═══ INFORMATION SUPPLIED

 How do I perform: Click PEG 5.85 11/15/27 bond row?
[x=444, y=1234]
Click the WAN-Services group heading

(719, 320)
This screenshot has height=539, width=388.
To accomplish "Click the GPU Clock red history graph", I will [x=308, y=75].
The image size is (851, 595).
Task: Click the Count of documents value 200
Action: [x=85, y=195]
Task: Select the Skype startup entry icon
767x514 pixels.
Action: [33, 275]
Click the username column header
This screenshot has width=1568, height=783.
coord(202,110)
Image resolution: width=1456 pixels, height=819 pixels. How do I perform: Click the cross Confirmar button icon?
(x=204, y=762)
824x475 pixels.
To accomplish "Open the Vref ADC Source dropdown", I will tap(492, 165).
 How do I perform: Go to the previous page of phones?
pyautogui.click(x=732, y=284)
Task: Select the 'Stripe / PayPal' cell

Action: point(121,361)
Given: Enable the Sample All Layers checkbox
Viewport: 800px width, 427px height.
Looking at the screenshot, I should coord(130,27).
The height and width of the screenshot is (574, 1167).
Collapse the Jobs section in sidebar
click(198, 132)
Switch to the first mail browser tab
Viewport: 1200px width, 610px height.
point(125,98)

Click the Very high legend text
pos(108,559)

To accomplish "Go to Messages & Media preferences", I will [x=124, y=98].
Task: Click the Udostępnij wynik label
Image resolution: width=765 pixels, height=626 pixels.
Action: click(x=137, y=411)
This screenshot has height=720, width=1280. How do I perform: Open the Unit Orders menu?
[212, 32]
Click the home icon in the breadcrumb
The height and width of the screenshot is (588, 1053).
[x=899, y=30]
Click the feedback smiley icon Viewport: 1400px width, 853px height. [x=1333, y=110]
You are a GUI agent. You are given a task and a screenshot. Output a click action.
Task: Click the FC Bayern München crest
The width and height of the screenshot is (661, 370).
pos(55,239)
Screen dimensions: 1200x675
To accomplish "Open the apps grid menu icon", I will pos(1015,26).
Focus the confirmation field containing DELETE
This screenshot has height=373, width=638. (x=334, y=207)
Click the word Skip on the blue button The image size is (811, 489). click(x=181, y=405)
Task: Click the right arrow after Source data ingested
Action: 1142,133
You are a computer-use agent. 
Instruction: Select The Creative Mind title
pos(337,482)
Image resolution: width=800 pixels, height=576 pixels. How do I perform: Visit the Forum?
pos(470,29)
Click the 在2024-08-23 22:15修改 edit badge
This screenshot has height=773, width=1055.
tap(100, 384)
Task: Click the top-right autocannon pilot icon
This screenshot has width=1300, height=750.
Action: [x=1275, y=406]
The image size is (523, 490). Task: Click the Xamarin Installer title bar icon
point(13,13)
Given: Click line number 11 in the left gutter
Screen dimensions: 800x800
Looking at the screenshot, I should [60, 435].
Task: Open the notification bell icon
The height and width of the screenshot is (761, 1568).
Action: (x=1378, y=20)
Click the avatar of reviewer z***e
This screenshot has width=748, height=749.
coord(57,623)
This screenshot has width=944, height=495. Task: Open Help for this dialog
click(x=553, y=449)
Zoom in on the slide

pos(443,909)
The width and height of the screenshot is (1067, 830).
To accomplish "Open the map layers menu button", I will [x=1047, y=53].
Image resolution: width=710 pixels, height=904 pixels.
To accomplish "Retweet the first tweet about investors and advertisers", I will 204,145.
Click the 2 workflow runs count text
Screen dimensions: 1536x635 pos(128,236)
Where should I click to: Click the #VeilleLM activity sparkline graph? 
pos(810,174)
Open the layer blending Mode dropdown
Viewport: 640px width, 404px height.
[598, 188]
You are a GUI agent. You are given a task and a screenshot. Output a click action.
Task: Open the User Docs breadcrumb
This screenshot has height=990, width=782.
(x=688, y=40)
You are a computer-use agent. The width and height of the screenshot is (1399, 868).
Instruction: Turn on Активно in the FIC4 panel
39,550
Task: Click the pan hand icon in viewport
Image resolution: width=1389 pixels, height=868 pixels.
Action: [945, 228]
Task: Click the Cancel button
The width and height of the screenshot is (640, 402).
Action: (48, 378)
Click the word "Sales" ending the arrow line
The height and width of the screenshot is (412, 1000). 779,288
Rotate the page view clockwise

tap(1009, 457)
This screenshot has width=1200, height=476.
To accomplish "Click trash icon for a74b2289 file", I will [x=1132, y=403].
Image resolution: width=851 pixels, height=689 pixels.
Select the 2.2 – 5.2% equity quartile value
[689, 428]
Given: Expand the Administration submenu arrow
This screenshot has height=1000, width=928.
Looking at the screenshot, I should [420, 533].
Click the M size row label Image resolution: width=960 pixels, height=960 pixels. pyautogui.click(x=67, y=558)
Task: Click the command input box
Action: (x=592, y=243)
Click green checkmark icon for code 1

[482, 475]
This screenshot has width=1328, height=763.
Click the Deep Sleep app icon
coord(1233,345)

══════

• _TASK BRIEF_:
Would you output every entry exactly as it was written?

• _REPLY_:
 How do I perform: Click PEG 5.85 11/15/27 bond row?
[x=444, y=1234]
Click the WAN-Services group heading

(719, 320)
This screenshot has height=539, width=388.
To accomplish "Click the GPU Clock red history graph", I will [x=308, y=75].
The image size is (851, 595).
Task: Click the Count of documents value 200
Action: [x=85, y=195]
Task: Select the Skype startup entry icon
767x514 pixels.
Action: [33, 275]
Click the username column header
This screenshot has width=1568, height=783.
coord(202,110)
Image resolution: width=1456 pixels, height=819 pixels. How do I perform: Click the cross Confirmar button icon?
(x=204, y=762)
824x475 pixels.
To accomplish "Open the Vref ADC Source dropdown", I will tap(492, 165).
 How do I perform: Go to the previous page of phones?
pyautogui.click(x=732, y=284)
Task: Select the 'Stripe / PayPal' cell

Action: point(121,361)
Given: Enable the Sample All Layers checkbox
Viewport: 800px width, 427px height.
Looking at the screenshot, I should coord(130,27).
The height and width of the screenshot is (574, 1167).
Collapse the Jobs section in sidebar
click(198, 132)
Switch to the first mail browser tab
Viewport: 1200px width, 610px height.
point(125,98)

Click the Very high legend text
pos(108,559)

To accomplish "Go to Messages & Media preferences", I will [x=124, y=98].
Task: Click the Udostępnij wynik label
Image resolution: width=765 pixels, height=626 pixels.
Action: click(x=137, y=411)
This screenshot has height=720, width=1280. How do I perform: Open the Unit Orders menu?
[212, 32]
Click the home icon in the breadcrumb
The height and width of the screenshot is (588, 1053).
[x=899, y=30]
Click the feedback smiley icon Viewport: 1400px width, 853px height. [x=1333, y=110]
You are a GUI agent. You are given a task and a screenshot. Output a click action.
Task: Click the FC Bayern München crest
The width and height of the screenshot is (661, 370).
pos(55,239)
Screen dimensions: 1200x675
To accomplish "Open the apps grid menu icon", I will pos(1015,26).
Focus the confirmation field containing DELETE
This screenshot has height=373, width=638. (x=334, y=207)
Click the word Skip on the blue button The image size is (811, 489). click(x=181, y=405)
Task: Click the right arrow after Source data ingested
Action: 1142,133
You are a computer-use agent. 
Instruction: Select The Creative Mind title
pos(337,482)
Image resolution: width=800 pixels, height=576 pixels. How do I perform: Visit the Forum?
pos(470,29)
Click the 在2024-08-23 22:15修改 edit badge
This screenshot has height=773, width=1055.
tap(100, 384)
Task: Click the top-right autocannon pilot icon
This screenshot has width=1300, height=750.
Action: [x=1275, y=406]
The image size is (523, 490). Task: Click the Xamarin Installer title bar icon
point(13,13)
Given: Click line number 11 in the left gutter
Screen dimensions: 800x800
Looking at the screenshot, I should [60, 435].
Task: Open the notification bell icon
The height and width of the screenshot is (761, 1568).
Action: (x=1378, y=20)
Click the avatar of reviewer z***e
This screenshot has width=748, height=749.
coord(57,623)
This screenshot has width=944, height=495. Task: Open Help for this dialog
click(x=553, y=449)
Zoom in on the slide

pos(443,909)
The width and height of the screenshot is (1067, 830).
To accomplish "Open the map layers menu button", I will [x=1047, y=53].
Image resolution: width=710 pixels, height=904 pixels.
To accomplish "Retweet the first tweet about investors and advertisers", I will 204,145.
Click the 2 workflow runs count text
Screen dimensions: 1536x635 pos(128,236)
Where should I click to: Click the #VeilleLM activity sparkline graph? 
pos(810,174)
Open the layer blending Mode dropdown
Viewport: 640px width, 404px height.
[598, 188]
You are a GUI agent. You are given a task and a screenshot. Output a click action.
Task: Open the User Docs breadcrumb
This screenshot has height=990, width=782.
(x=688, y=40)
You are a computer-use agent. The width and height of the screenshot is (1399, 868).
Instruction: Turn on Активно in the FIC4 panel
39,550
Task: Click the pan hand icon in viewport
Image resolution: width=1389 pixels, height=868 pixels.
Action: [945, 228]
Task: Click the Cancel button
The width and height of the screenshot is (640, 402).
Action: (48, 378)
Click the word "Sales" ending the arrow line
The height and width of the screenshot is (412, 1000). 779,288
Rotate the page view clockwise

tap(1009, 457)
This screenshot has width=1200, height=476.
To accomplish "Click trash icon for a74b2289 file", I will [x=1132, y=403].
Image resolution: width=851 pixels, height=689 pixels.
Select the 2.2 – 5.2% equity quartile value
[689, 428]
Given: Expand the Administration submenu arrow
This screenshot has height=1000, width=928.
Looking at the screenshot, I should [420, 533].
Click the M size row label Image resolution: width=960 pixels, height=960 pixels. pyautogui.click(x=67, y=558)
Task: Click the command input box
Action: (x=592, y=243)
Click green checkmark icon for code 1

[482, 475]
This screenshot has width=1328, height=763.
Click the Deep Sleep app icon
coord(1233,345)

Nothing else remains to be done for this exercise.